Synthesis of Zirconium Diboride Via Carbothermal, Borothermal, and Borocarbothermal Activation Methods

Document Type : Research Paper

Authors

Abstract

In thepresent research Zirconium diboride powder was synthesized by carbothermal activation (ZrO2+B2O3+C), borothermal activation (ZrO2+B4C), and a compound carbothermal- borothermal, i.e. borocarbothermal, activation (ZrO2+B4C+C) of different compositions at 1550°C for 3 h under argon atmosphere. XRD and SEM studies showed that the ZrB2 powder synthesized by carbothermal activation method has grown with a rod-like morphology. In addition, carbon impurity was observed in the ZrB2 powder. However, in the final product carbon appeared as an element which was omitted by heating at 500°C in an oxidation oven. The powder particles synthesized by this method are larger compared to those produced by other methods. Moreover, there is a lower possibility of sintering of the particles in this method. Synthesis by borothermal method, on the other hand, resulted in appearance of borate as impurity and the rod-like growth of ZrB2. The borate impurity was reduced by washing with ethanol. Synthesis by borocarbothermal route shows a lower amount of particles penetration compared to the borothermal method, which is due to the presence of carbon in the sample. Also, in borocarbothermal synthesis carbon was reduced from the system similar to the carbothermal method. A comparison between the abovementioned routes revealed that activation of borate carbide is a more appropriate method for synthesizing zirconium diboride powder compared to the other techniques.

Data listing →
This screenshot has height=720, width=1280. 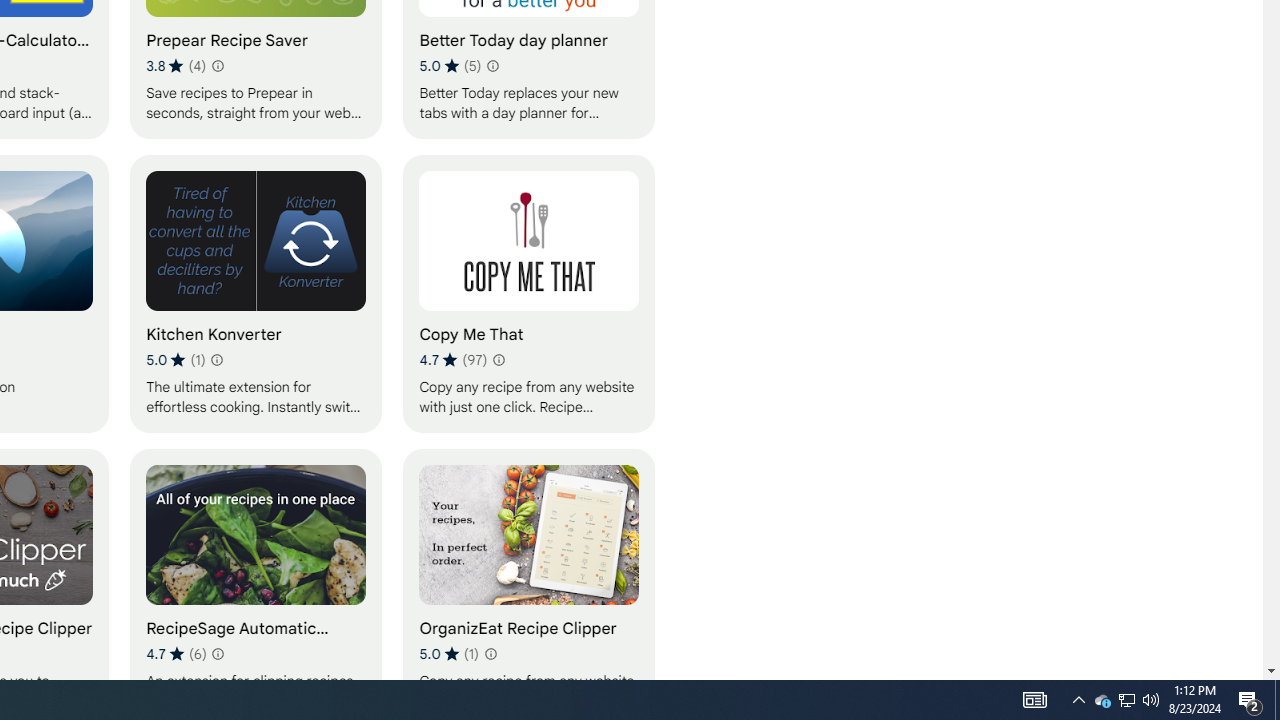 I want to click on 'Learn more about results and reviews "Kitchen Konverter"', so click(x=216, y=360).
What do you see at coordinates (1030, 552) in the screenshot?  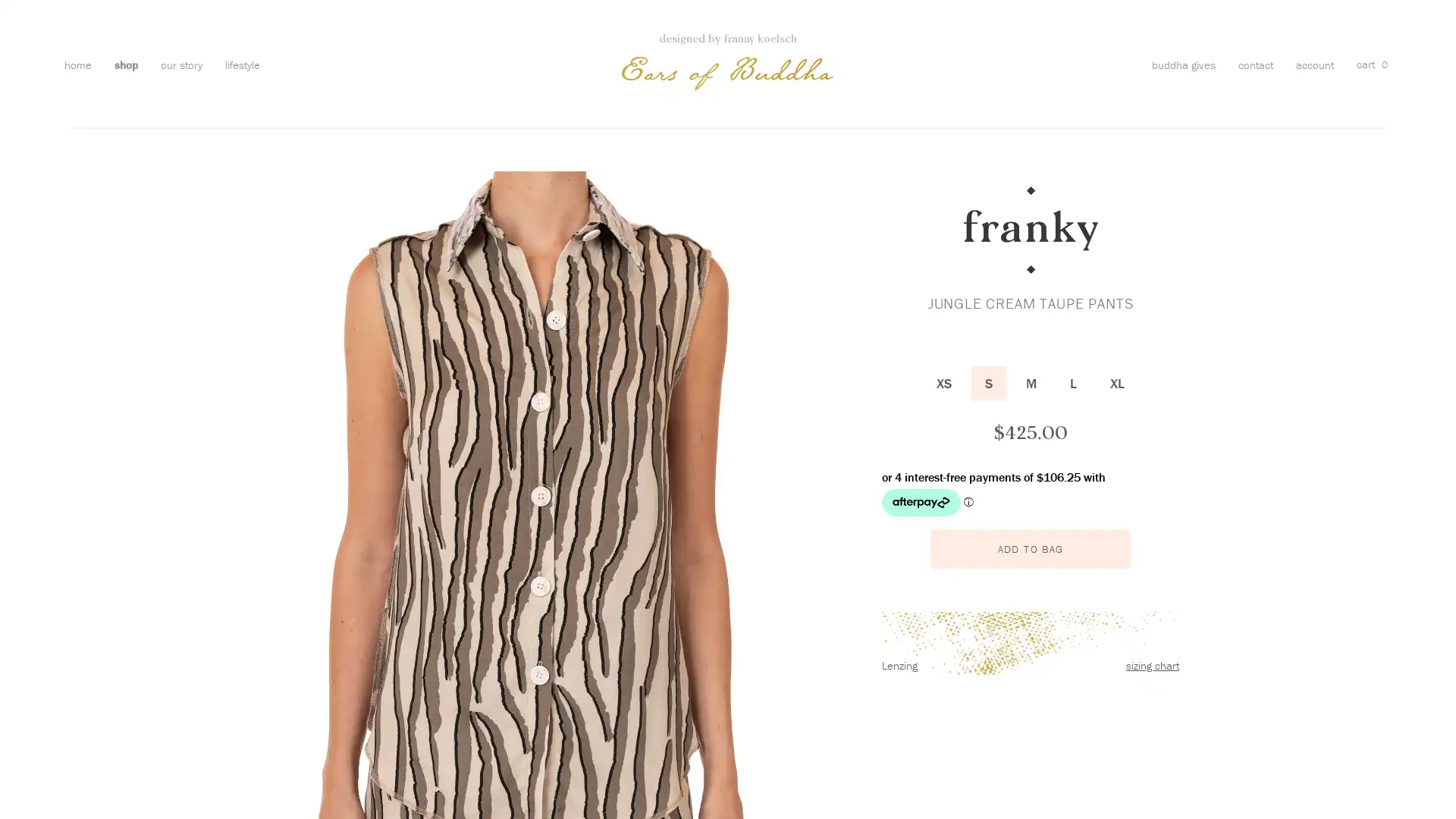 I see `ADD TO BAG` at bounding box center [1030, 552].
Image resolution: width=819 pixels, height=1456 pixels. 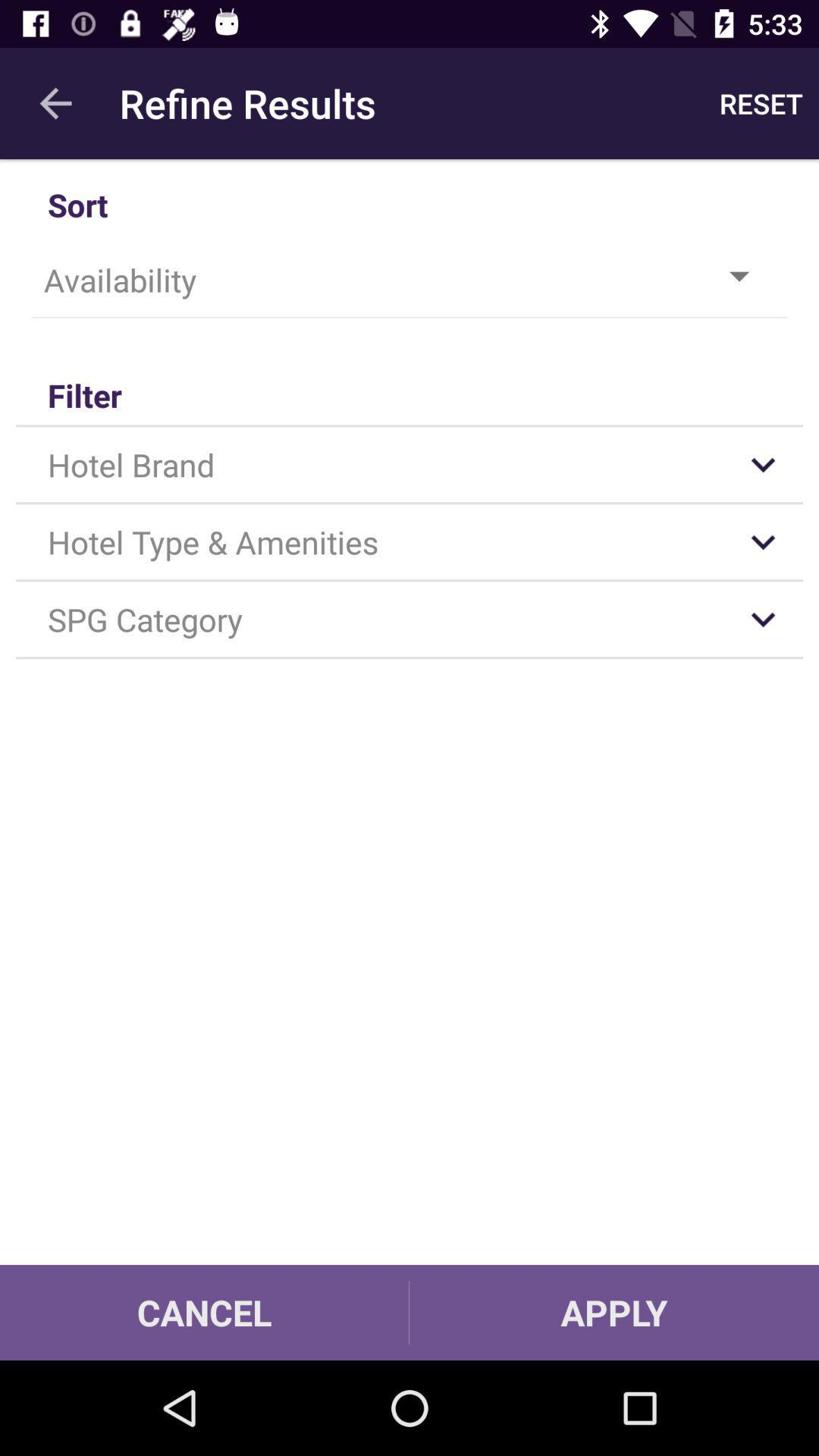 I want to click on the item to the right of cancel, so click(x=614, y=1312).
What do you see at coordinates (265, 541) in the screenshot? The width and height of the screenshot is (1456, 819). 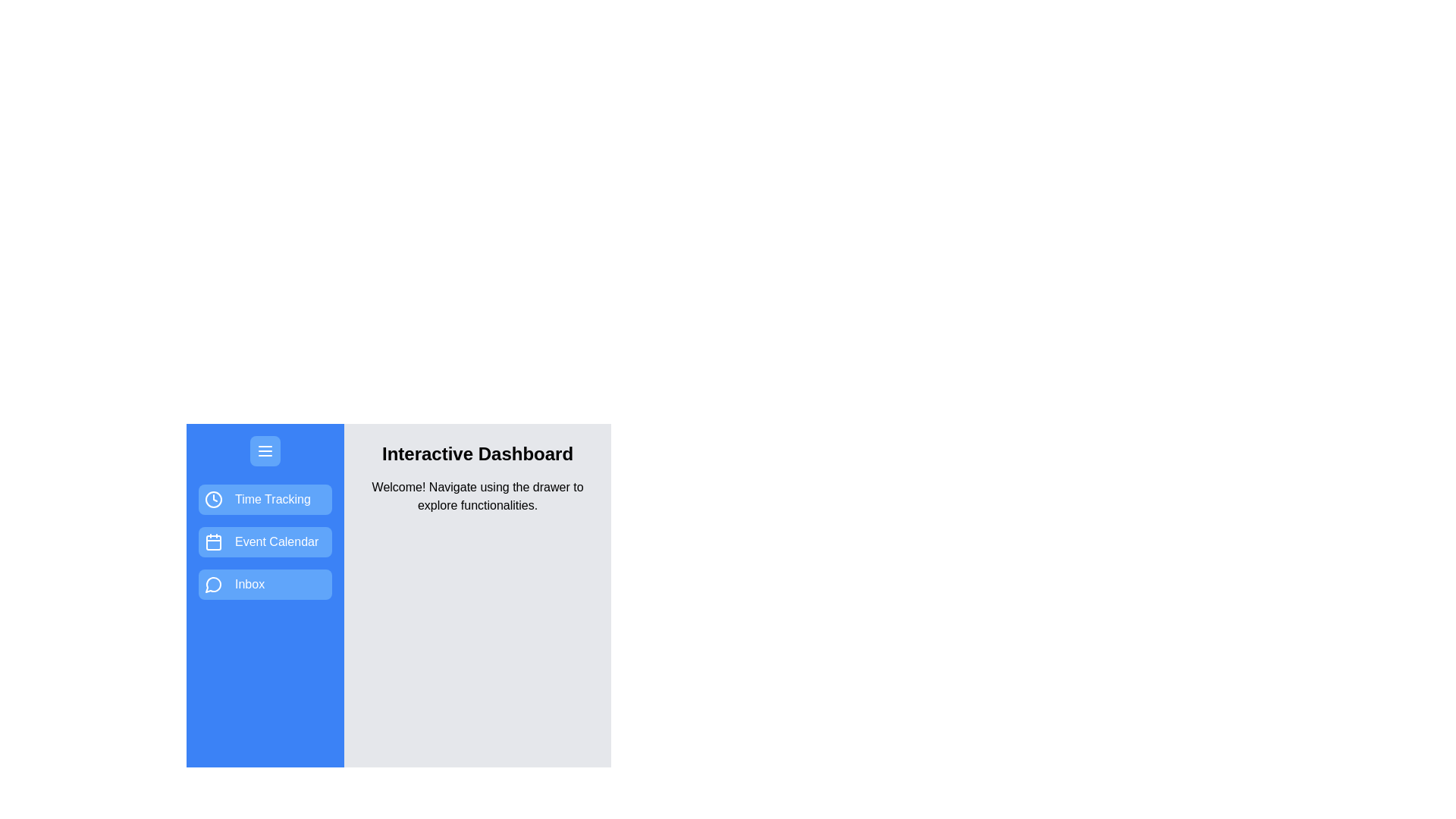 I see `the feature Event Calendar from the drawer` at bounding box center [265, 541].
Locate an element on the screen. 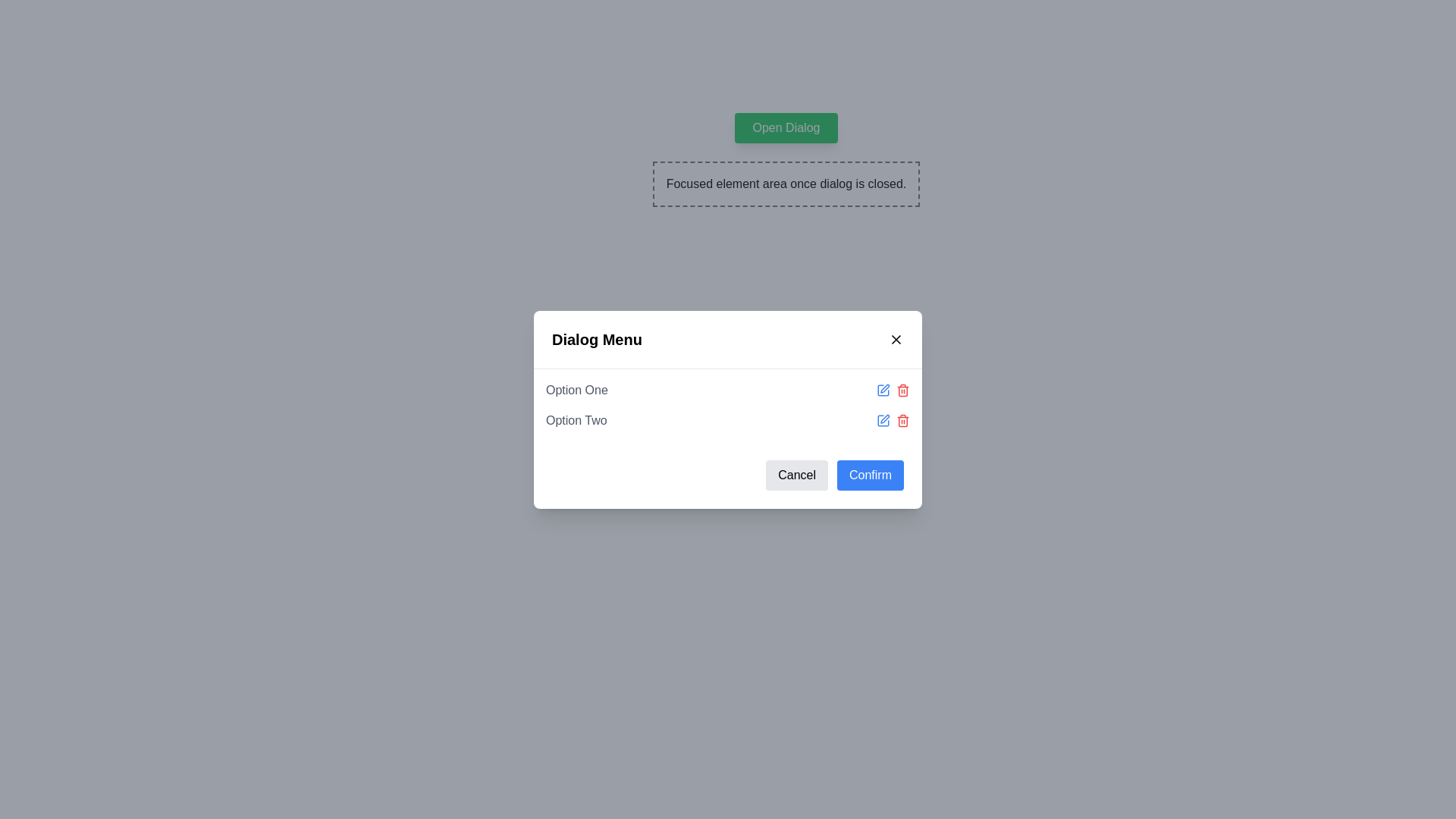 The height and width of the screenshot is (819, 1456). the rectangular green button labeled 'Open Dialog' is located at coordinates (786, 127).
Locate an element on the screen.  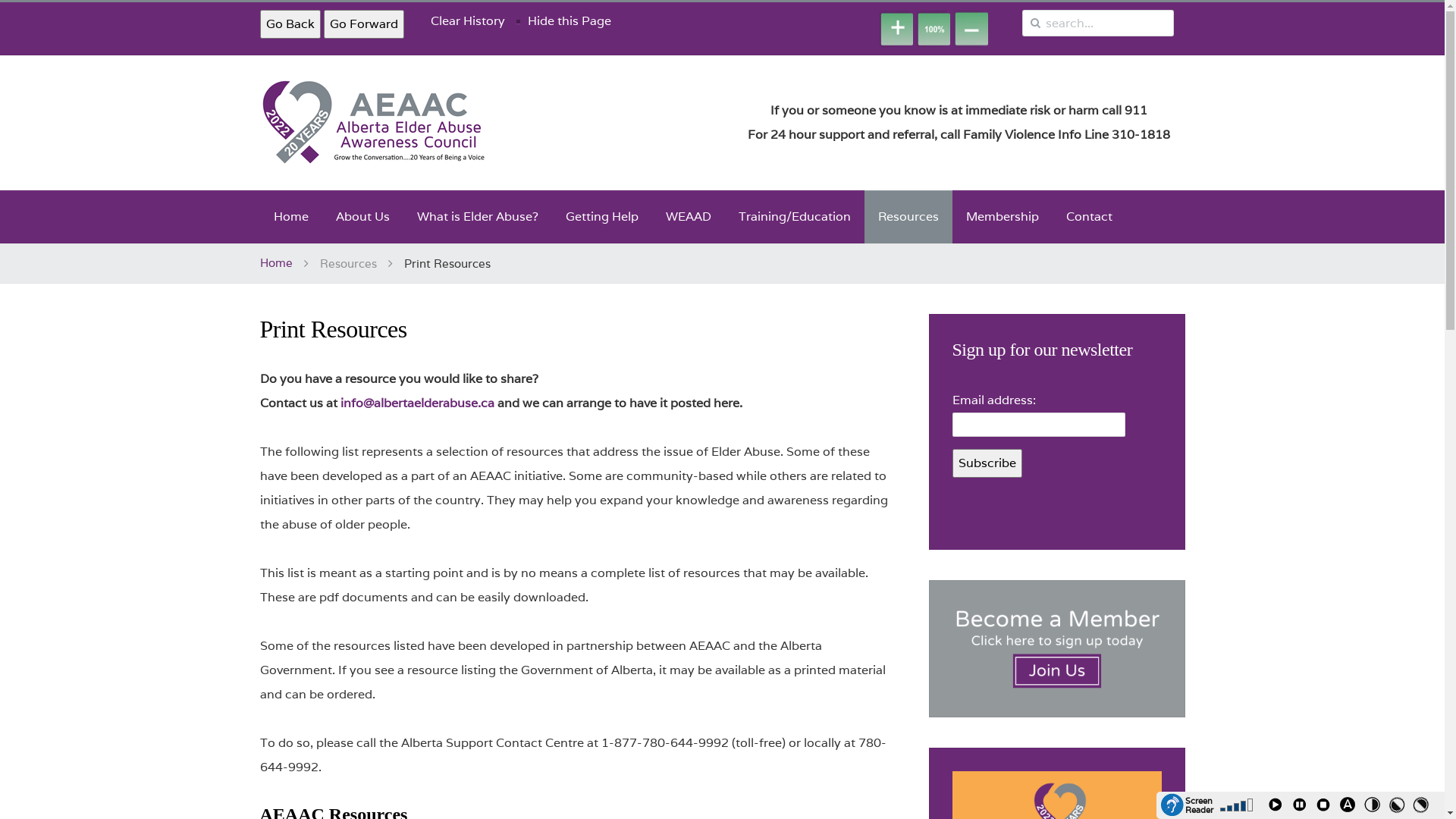
'Training/Education' is located at coordinates (793, 216).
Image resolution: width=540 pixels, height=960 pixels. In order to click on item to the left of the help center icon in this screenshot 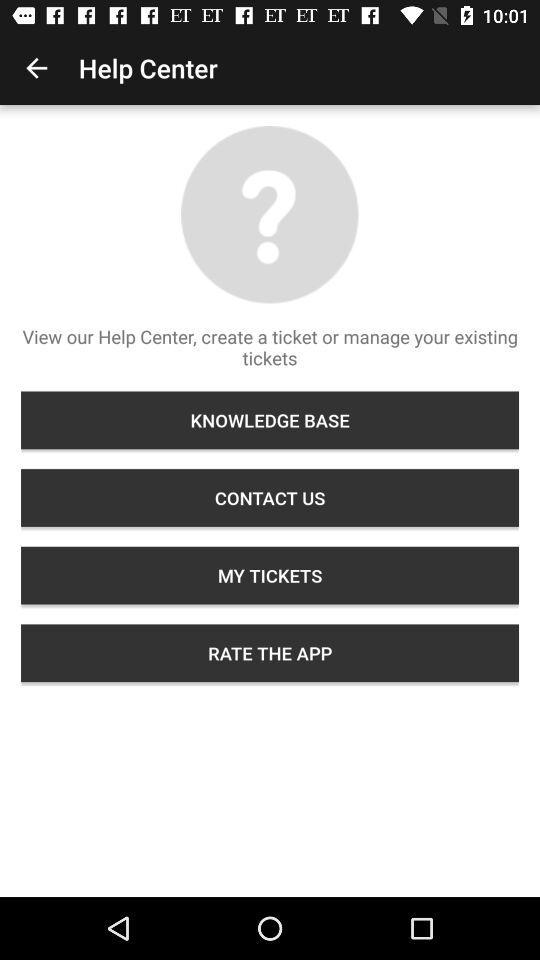, I will do `click(36, 68)`.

What the exercise asks → In the zirconium diboride abstract, how was the borate impurity from the borothermal method reduced?

Response below → By washing with ethanol.